A life at the radio’s threshold(2014)
(for piano, percussion, violin, viola, cello, sampler and individual mini vibration speakers)
My childhood was determined by the constant presence of a radio at the apartment where I lived. It created an
irregular sonic layer that blended with all aspects of daily experience, altering the potential stillness of a conventional
domestic environment. The voices interfered with the sounds of the courtyard, the kitchen, the living room, the
neighbours, the muffled murmur of the exterior, the air conditioning, birds nesting underneath the window
apron, etc.
These voices were mostly unintelligible, badly tuned, saturated with white noise and other unwanted frequencies,
far away, in a nebulous, undecipherable distance. They operated as extensions of the house’s acoustic geography.

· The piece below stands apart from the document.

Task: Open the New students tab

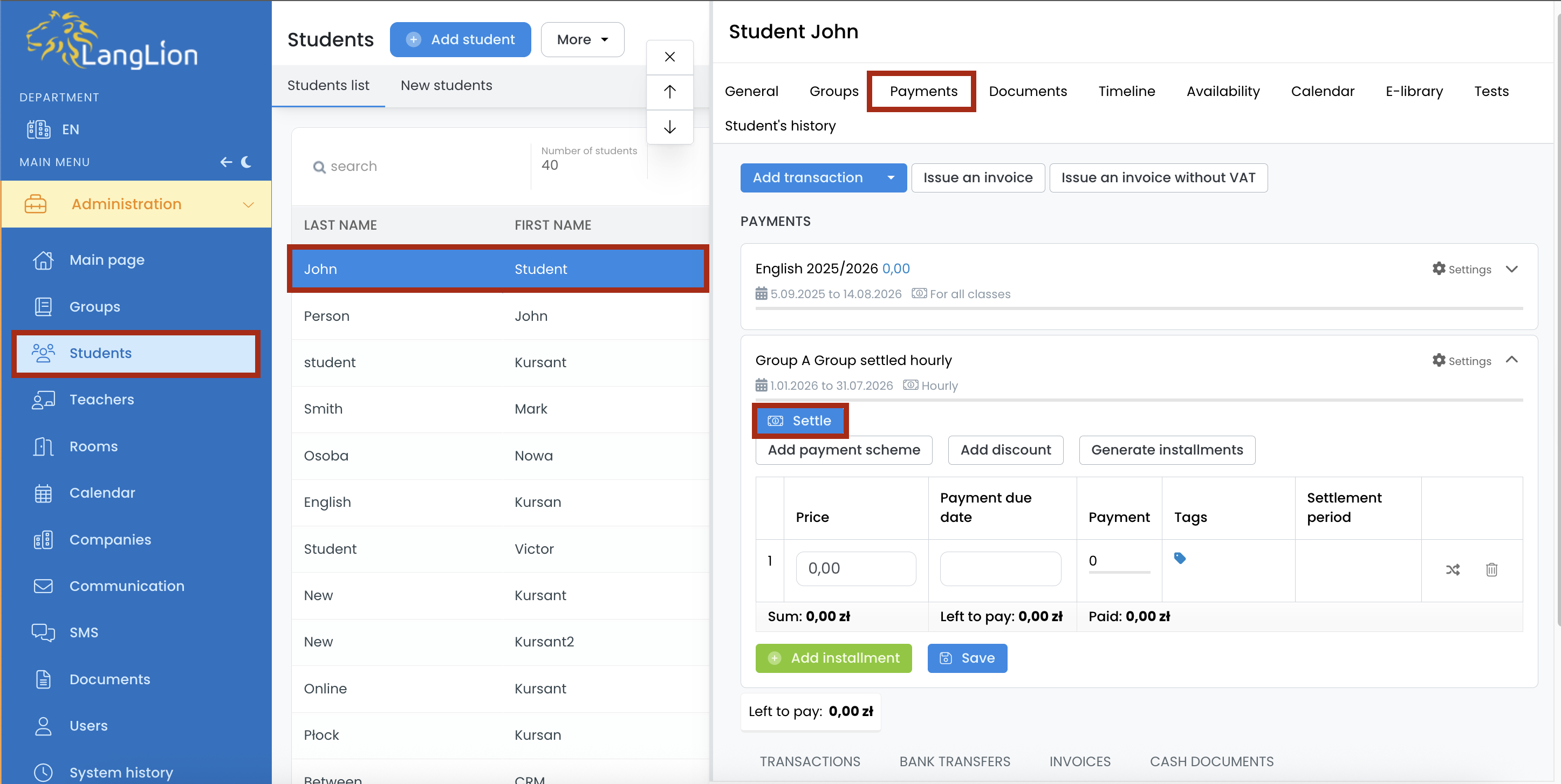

In this piece, I want to recreate this aural world by transferring the sound of the human voice to the different
surfaces and strings of the ensemble instruments. The voices that are projected by the tiny vibration speakers
merge indissolubly with the acoustic nature of the instruments.
These loudspeakers are used as substitutes for bows, beaters and resonators, responding directly to the performative
gestures. The voices have been extracted from different radio interviews, featuring writers, artists and filmmakers
whose work has influenced my trajectory as a composer to a varying degree.
Berkeley wrote that “the taste of the apple is neither in the apple itself nor in the mouth of the eater: it requires
contact between them”. My proposal depart from a similar principle: music is neither in the instrument nor in
the speaker but at the contact of both. The original sources fade out, leading to a new sonic syncretism.